Quiet, Almost too quiet

That there are economic reasons for tracking yields, and there are good ones, does not alter the fact that there are also very good ethical reasons for tracking numerical slaughter, method of slaughter, and effective returns from the act of slaughter as well. Putting one cockerel through a shredder because it's economically efficient to do so may not rise to the level of an ethical imperative to halt the practice of harvesting eggs, but neither is it an null ethical act.
 
It is not, but that problem is usually dealt with by having certain standards and enforcing those standards through inspections and penalties for failure to observe them. It's not dealt with by counting the number of chickens slaughtered, which may be useful info but for other purposes. I am also all for safe abortions, with proper information and advice given and late term ones requiring more oversight - those are the standards for ethical practice.
 
Doesn't change the baseline that even though there may be standards to meet breeding and shredding the cockrel is still an ethical negative. Doing it twice is repeating the negative. Doing it a million times is a systemic negative. Were it feasible, nay, when it's feasible, to breed pullets without hatching cockrels to shred, or even just significantly less cockrels to shred, mere inconvenience isn't going to excuse the abysmal stewardship of not acting on it.
 
I would say that just straight up shredding live chickens doesn't meet the baseline standards that I want. Now what?
 
Make it any hypothetical method of killing the unwanted chicken you want. Stipulate that it's instantaneous and painless and we're still in the ethical territory of it being careless to intentionally breed a life merely to destroy it without, in the situation of the chicken, a good use. If it becomes possible to fertilize chicken eggs such that unwanted cockrels are not produced not only would there be potential for increased economic efficiency there is ground for improvement in the ethics of stewardship as it pertains to the raising of chickens for eggs and meat. If it becomes possible to efficiently identify and destroy fertilized cockrel bearing eggs prior to hatching the same benefits apply though somewhat diminished. No life is of zero worth even if it livestock raised for consumption. Intentionally embarking on a course of any course of action that specifically creates that life increases the obligation due. It is absolutely shameful, for example, how much food is wasted in the US every day, and not only because of the disparity of distribution within global society. Having intentionally created life in order to kill and consume it one of the most callous actions then possible is to waste it.
 
Seems like whatever objection you have raised are examples that might be bad in other ways, not simply because lives are taken away. If you truly believe that taking away lives is inherently bad and should be minimised, then you'd even have a problem with harvesting plants in a way that kills them.
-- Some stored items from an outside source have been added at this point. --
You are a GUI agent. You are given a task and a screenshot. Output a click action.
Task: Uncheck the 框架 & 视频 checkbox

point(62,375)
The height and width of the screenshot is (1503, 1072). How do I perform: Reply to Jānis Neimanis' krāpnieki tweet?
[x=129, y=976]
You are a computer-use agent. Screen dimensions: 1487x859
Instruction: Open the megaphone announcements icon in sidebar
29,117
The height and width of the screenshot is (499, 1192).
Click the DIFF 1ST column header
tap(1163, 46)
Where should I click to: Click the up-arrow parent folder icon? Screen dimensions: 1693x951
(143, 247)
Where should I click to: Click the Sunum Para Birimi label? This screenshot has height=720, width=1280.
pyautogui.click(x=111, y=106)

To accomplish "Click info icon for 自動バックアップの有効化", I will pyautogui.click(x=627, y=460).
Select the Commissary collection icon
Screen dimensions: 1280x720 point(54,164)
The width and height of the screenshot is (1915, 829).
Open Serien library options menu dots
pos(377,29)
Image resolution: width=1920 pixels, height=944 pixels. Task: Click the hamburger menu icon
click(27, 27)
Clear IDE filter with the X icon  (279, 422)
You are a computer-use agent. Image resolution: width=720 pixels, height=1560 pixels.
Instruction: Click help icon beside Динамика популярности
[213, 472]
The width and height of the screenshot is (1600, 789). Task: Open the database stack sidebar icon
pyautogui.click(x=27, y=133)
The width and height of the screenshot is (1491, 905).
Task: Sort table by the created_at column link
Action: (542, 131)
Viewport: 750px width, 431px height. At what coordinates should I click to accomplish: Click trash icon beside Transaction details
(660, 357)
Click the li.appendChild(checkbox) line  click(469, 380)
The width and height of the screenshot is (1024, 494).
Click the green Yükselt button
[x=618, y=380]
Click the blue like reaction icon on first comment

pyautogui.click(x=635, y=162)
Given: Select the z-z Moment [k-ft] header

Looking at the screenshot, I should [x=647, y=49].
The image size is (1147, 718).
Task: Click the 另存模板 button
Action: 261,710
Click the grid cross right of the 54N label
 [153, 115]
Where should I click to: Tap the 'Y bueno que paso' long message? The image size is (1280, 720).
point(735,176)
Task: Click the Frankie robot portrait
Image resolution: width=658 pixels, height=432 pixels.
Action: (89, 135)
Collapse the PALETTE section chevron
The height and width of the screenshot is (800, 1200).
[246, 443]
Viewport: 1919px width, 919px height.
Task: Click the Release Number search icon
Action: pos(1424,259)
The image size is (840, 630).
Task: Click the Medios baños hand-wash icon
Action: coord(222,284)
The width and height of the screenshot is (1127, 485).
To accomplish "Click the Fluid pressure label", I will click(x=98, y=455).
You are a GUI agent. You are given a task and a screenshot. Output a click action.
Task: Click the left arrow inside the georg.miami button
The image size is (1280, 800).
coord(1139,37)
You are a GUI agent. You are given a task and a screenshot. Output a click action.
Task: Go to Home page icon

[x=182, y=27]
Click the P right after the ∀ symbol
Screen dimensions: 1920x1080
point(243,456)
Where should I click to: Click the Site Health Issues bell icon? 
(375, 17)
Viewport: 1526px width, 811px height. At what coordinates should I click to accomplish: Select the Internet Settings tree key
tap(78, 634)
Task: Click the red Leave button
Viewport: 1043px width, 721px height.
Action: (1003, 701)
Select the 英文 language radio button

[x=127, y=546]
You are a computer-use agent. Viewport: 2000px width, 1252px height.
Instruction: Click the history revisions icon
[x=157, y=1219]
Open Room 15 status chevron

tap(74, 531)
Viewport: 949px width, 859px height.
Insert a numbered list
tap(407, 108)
No. The most coherent argument for animal rights is utilitarian in nature and revolves around the idea of unneeded suffering, which is why the same doesn't apply to plants. You could go the whole way and say that raising animals in captivity for consumption causes suffering, but then you'd have to be a vegetarian to maintain a good semblance of integrity.

You are not a vegetarian, are you, Mr. Farm Boy?
 
Wasting plants is a badness too Mr. Aelf. That the plant isn't capable of suffering as the cockrel is capable matters, but if I use 10 tillable acres of this earth and burn both diesel and my labor to make them grow a crop using fertility that needs to be replenished with inputs then neither the plants themselves nor the crops and profit they may produce are of null living ethical value either. We create monocultures and enforce them, or we create more complex living cultures but enforce them too. How we approach stewardship in each situation says something about how we treat the whole. It's quite possible to raise chickens that one then eats while cherishing both the chicken and the sustaining of the system that allows both the chicken and the consumer to be. It's also quite possible to weep sincerely over dogs destroyed by animal control while buying a new pet from the puppy mill down the road.
 
Like I said, "waste" doesn't necessarily have anything to do with taking lives. Those are two quite distinct issues. If you want to come up with an ethical argument about animal rights, you just have to either refer to the idea of unneeded suffering or some variant of "cruelty towards animals is not what good people engage in." Anything else is probably not going to make sense.

At any rate, you still have no case for arguing that all abortion is bad.
 
Waste very much often has to do with it, especially as it pertains to animals. The intentional cruelty inflicted upon lab rats may indeed wind up classified as "needful" suffering, but breeding many extra rats beyond what is useful for scientific work is still unethical. Even if those rats can be culled painlessly, even if they have decent rat lives prior to the culling, it does not justify breeding something through either intent or avoidable neglect, merely to kill it for no useful purpose. Doing so might be easy, it might be accidental, these realities may be ameliorating of ethical fault, but it does not make it an ethical null.

I don't think I've ever argued that all abortion is bad for whatever that happens to be worth to you. If I have no case for that extremely rigid stance it is by design. It's a stance I would, and have, here, disagreed with.
 
Your ethical argument is incoherent. Merely asserting that things are not "an ethical null" and tacking on statements about wastage aren't meaningful. Yes, wastage is bad, but that is distinct from the issue of taking lives. Is the taking of lives justified in certain instances for certain purposes? That is the ethical question that must be answered. The issue of wastage is merely a tangent; lives taken for no reason could certainly be considered the inflicting of unneeded suffering, simple enough. The more interesting issue is whether a whole category of human activity should be considered unethical to begin with. That's kind of like the debate about abortion, no? If what you're saying is that there's an excess of abortions, such that there's a "waste" of human lives, which is unethical, then I would ask how you're quantifying it.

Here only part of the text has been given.